Ward, however, has not directly confronted the issue of whether he actually met the statutory requirements of eligibility to a pension in 1984. We address this issue.
The language of the WEP, which applies the modified benefit formula to anyone "who first becomes eligible after 1985 for a monthly periodic payment," does not specify how a court is to determine when an individual is "eligible." Other jurisdictions have held that an individual becomes eligible for his civil service pension, for WEP purposes, at the time he satisfies all prerequisites to the payment of benefits. See Das, 17 F.3d at 1253; Newton v. Shalala, 874 F. Supp. 296, 300 (D. Or. 1994), aff'd, 70 F.3d 1114 (9th Cir. 1995); Johnson v. Sullivan, 777 F. Supp. 741, 743-44 (W.D. Wis. 1991). This is, logically and legally, a sound rule, and we thus adopt it.
The statute governing eligibility for civil service retirement is 5 U.S.C. § 8336(d) (1994 & Supp. III 1997).3 It is undisputed that Ward met this section's age and length of service requirements because in 1984 he would have either completed 25 years of service or become 50 years old and completed 20 years of service. However, Ward would only have been entitled to an "early-out" pension in 1984 if he met the separation requirements under section 8336(d)(1) or (d)(2). Ward does not claim that he was eligible for a pension under (d)(2) (voluntary separation).
Ward's contention as to (d)(1) (involuntary separation) is that the 1984 RIF notice rendered him eligible for a pension because his separation would have been "involuntary" if he declined the offer of a position two grades lower than his abolished position. The question is what Ward did, not what "would have been." Ward's citation of Yarbrough v. Office of Personnel Management, 770 F.2d 1056 (Fed. Cir. 1985), is totally inapposite.
A federal employee who is separated from the service involuntarily is not entitled to a pension if the employee declined a reasonable offer of another position. See 5 U.S.C. § 8336(d); 5 C.F.R. § 831.503(a) (1999). In the 1984 letter notifying Ward that his GS-11 position was to be abolished, his employer offered him a vacant GS-9 position. Even assuming, dubitante, that Ward could be "eligible" for a pension when he was never separated from service - because he accepted the offered job - and the proper question is whether the 1984 offer was "reasonable," the only conclusion that can be reached is that the offer was reasonable. The only ground on which Ward says the offer was not reasonable is location; there was no loss of pay or benefits.
Ward argues that there are insufficient facts in the record for us to determine whether the offer was reasonable because the 1984 RIF letter only refers to the competitive area of the GS-11 food program specialist position he held, and does not indicate whether the GS-9 position the letter offered him was within his commuting area. See 5 U.S.C. § 8336(d); 5 C.F.R. § 831.503(b). This argument is contradicted by the text of the 1984 notice, which makes it clear that the two GS-9 positions were located in the same office as the two GS-11 positions which were abolished.4 Ward's contentions are not only untenable, they ignore the facts.

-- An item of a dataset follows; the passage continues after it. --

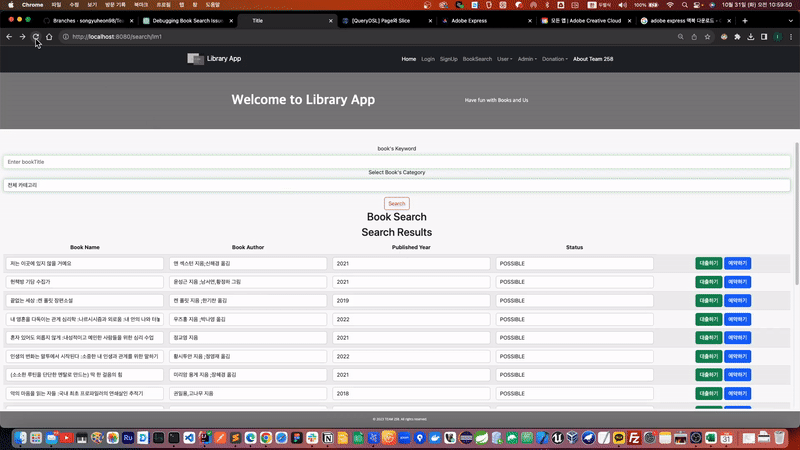
Task: Click the browser back arrow
Action: pyautogui.click(x=9, y=37)
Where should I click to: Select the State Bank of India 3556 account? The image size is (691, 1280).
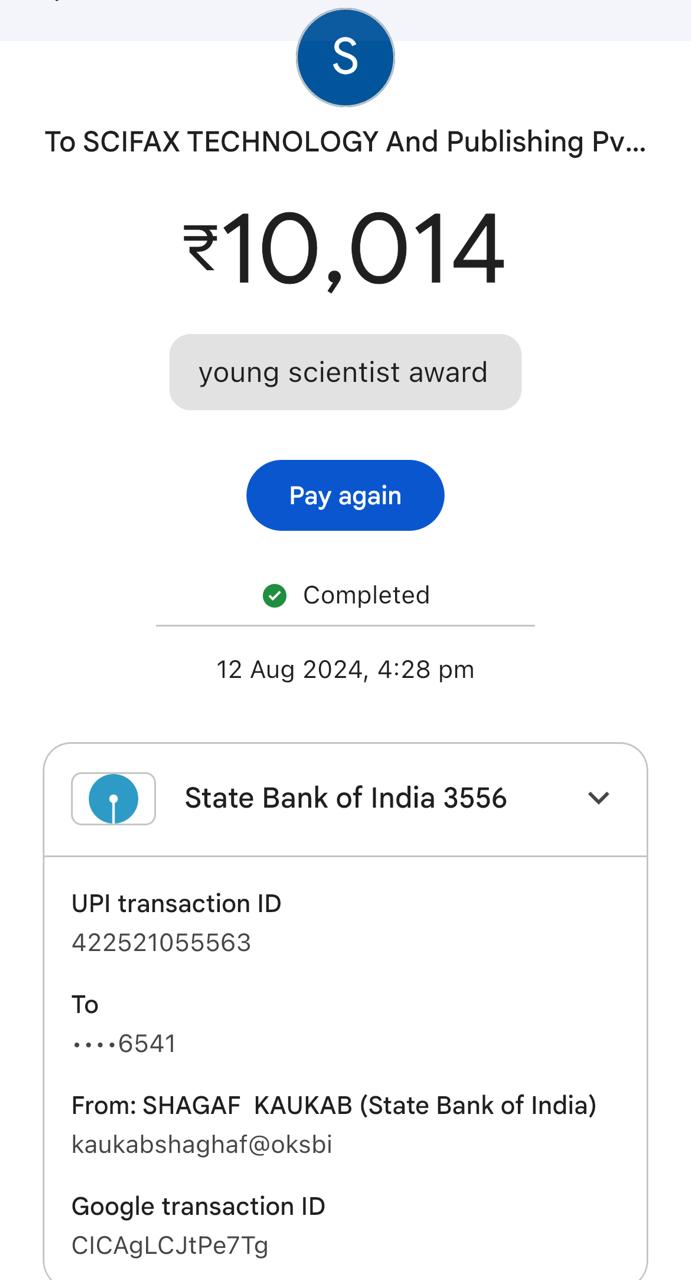[x=345, y=798]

Ward nonetheless says the matter must be remanded because there is a dispute of fact as to whether the offered GS-9 position was "reasonable" in lights of his experts' opinions that he was "eligible for a pension." Although expert testimony may at times be helpful in specialized areas, these conclusions of law were for the court to draw. See Nieves-Villanueva v. Soto-Rivera, 133 F.3d 92, 99-101 (1st Cir. 1997). The expert testimony offered did not address the point on which this case turns, but rather addressed the issue of waiver of military retirement pay, and is inapposite.

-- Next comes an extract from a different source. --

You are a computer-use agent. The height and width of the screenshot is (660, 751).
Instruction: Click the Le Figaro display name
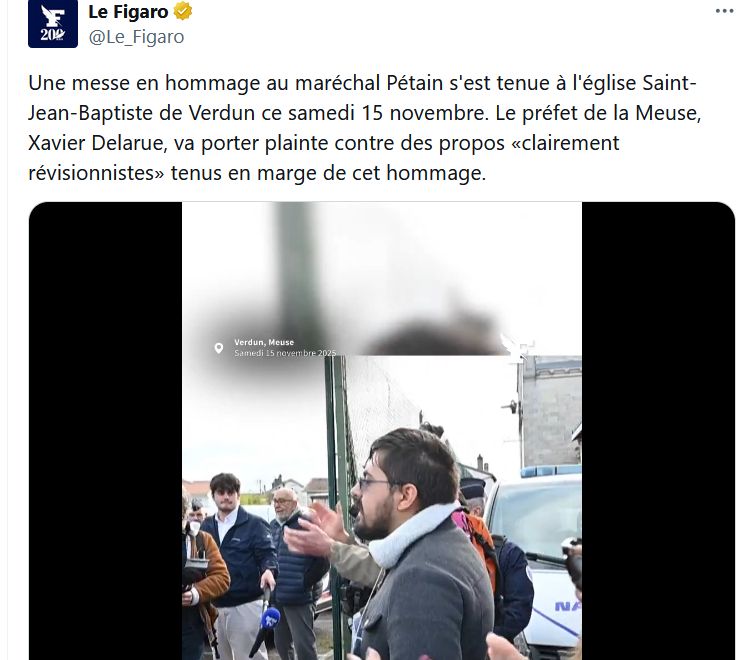point(128,11)
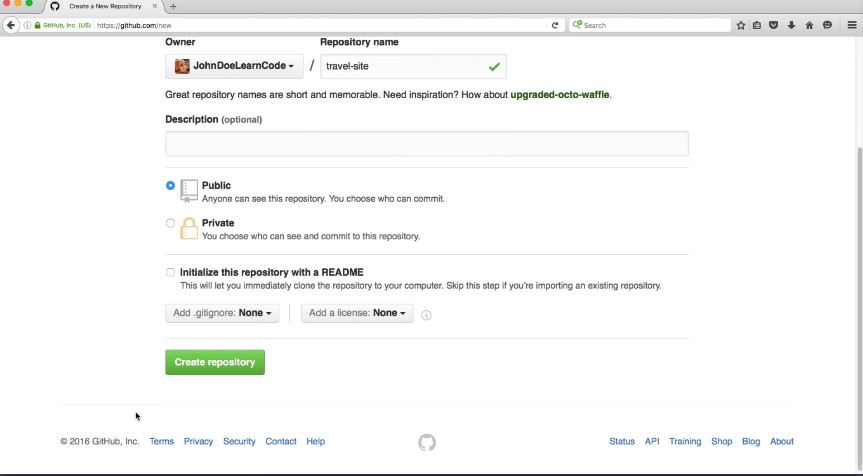
Task: Open the downloads arrow icon
Action: coord(791,25)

Ward became eligible for his civil service pension only as of April 1, 1986, when he satisfied all prerequisites to the payment of benefits. Thus, the Commissioner of Social Security acted properly in reducing Ward's social security retirement benefits pursuant to the WEP. Accordingly, the order of the district court is affirmed.
The WEP, as codified at section 415(a)(7)(A) of 42 U.S.C., provides, in pertinent part:
In the case of an individual whose primary insurance amount would be computed under paragraph (1) of this subsection, who -
(i) attains age 62 after 1985...
and who first becomes eligible after 1985 for a monthly periodic payment... which is based in whole or in part upon his or her earnings for service which did not constitute "employment" as defined in section 410 ["non-covered service"]..., the primary insurance amount of that individual during his or her concurrent entitlement to such monthly periodic payment and to old-age or disability insurance benefits shall be computed or recomputed under subparagraph (B).

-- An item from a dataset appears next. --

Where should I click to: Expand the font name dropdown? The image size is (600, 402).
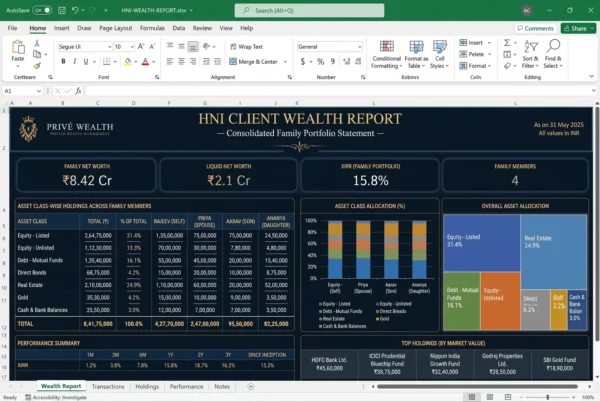tap(109, 47)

The pertinent computation in subparagraph (B) provides:
There shall then be computed (without regard to this paragraph) a second amount, which shall be equal to the individual's primary insurance amount under paragraph (1) of this subsection, except that such second amount shall be reduced by an amount equal to one-half of the portion of the monthly periodic payment which is attributable to non-covered service performed after 1956 (with such attribution being based on the proportionate number of years of such non-covered service) and to which the individual is entitled (or is deemed to be entitled) for the initial month of his or her concurrent entitlement to such monthly periodic payment and old-age or disability insurance benefits. 42 U.S.C. § 415(a)(7)(B)(i).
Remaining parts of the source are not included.